Generally, the length of an AMP sequence influences its antibacterial properties [61]. For instance, shorter AMP sequences, easily broken down by antibacterial enzymes, may lack membrane activity and thus exhibit weaker antibacterial properties. Conversely, longer sequences, more complex and resistant to enzymatic breakdown, tend to have stronger antibacterial effects. Notably, the shortest known active peptides, RRWQWR and RAWVAWR from bovine lactoferrin and human lysozyme, respectively, are recognized as active antibacterial fragments [7]. These peptides fold into specific amphiphilic structures in the presence of membranes, relying primarily on cytoplasmic accumulation rather than membrane activity. In Figure 6, sequences E and F are notably short, comprising only eight amino acids each. Despite their short length, E and F exhibit strong antibacterial activity, as shown in Figure 6. This could be attributed to E and F’s similarity to active peptide sequences like RRWQWR and RAWVAWR, suggesting analogous accumulation mechanisms. Moreover, the real AMP, Real_2, comprises 18 amino acids, structurally akin to D, hence exhibiting similar antibacterial properties. Furthermore, compared to the real AMP, D demonstrates enhanced antibacterial properties. In summary, the RLGen AMP generation model can produce AMPs with varying antibacterial activities, leveraging reinforcement learning strategies for sequences of different lengths. This demonstrates the model’s potential as a tool for advancing AMP-related research rapidly.

Multi-attribute prediction

As depicted in Figure 7, numerous models currently specialize in AMP attribute prediction, ranging from initial single activity prediction to multi-attribute prediction. In our Diff-AMP framework, we have integrated leading AMP attribute prediction models, including AMAP [62], AMPfun [63], CAMP [64], DbAMP2.0 [65], DRamp [66], iamp-2l [67], iamp-CA2L [44], iamp-RACC [68], MLAMP [69], multi-AMP [47] and IAMPCN [53]. This capability allows the Diff-AMP framework to extensively predict AMP properties, encompassing over 20 attributes such as antibacterial, anti-Gram-positive, anti-Gram-negative, antifungal, antiviral and more. This enhancement significantly broadens the framework’s capacity to predict various AMP attributes.

Figure 7.

Figure 7

Comparison of multiple AMP attribute prediction models.

Furthermore, we have transformed the model into a freely accessible AMP multi-attribute online prediction tool, available through a designated web address.

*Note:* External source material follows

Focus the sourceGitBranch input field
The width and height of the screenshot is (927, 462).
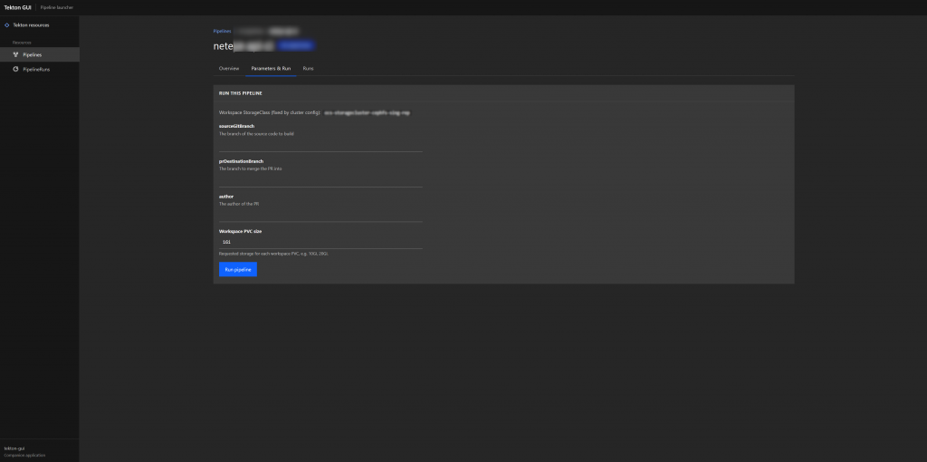tap(320, 145)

This tool substantially reduces the resources needed for researchers to predict AMP properties, thereby advancing research and development in AMP-related fields.

Mixed precision + R-Drop for training

We integrate mixed-precision operations and R-Drop regularization technology [70] to design a new training strategy for attribute prediction tasks. First, we use PyTorch’s GradScaler (https://pytorch.org/docs/stable/amp.html) component to automatically optimize gradients during the training process to reduce time and space overhead. At this time, it will cause a slight decrease in model accuracy. To overcome this challenge, we then introduce the R-Drop regularization technique to incorporate the loss of two forward propagations into the final optimization objective. Through this measure, the problem of decreased accuracy is alleviated. This approach balances time efficiency and model performance, offering an effective training optimization strategy. Figure 8 illustrates the performance.

Figure 8.

Figure 8

Results of various training strategies implemented on the proposed model.

CONCLUSION

This study began with an investigation into existing research on AMPs. In a context where antibiotic use is widespread, viruses and bacteria are developing increasing resistance. AMPs, with their low toxicity and high efficiency, present a promising alternative to antibiotics. Existing deep learning methods have led to the design of various highly active AMPs, achieving significant breakthroughs. However, these methods also exhibit inherent limitations. Firstly, the interdependence between amino acids, a crucial factor, was often overlooked in AMP generation. Secondly, there is a lack of an integrated framework capable of handling tasks like AMP generation, identification and screening, multi-attribute prediction and iterative optimization. Consequently, we propose Diff-AMP, a unified framework based on various deep learning strategies and technologies, aimed at efficiently accomplishing these tasks. Furthermore, experiments and analysis have confirmed that the model excels in tasks like AMP identification and multi-attribute prediction, and is capable of synthesizing highly active AMPs.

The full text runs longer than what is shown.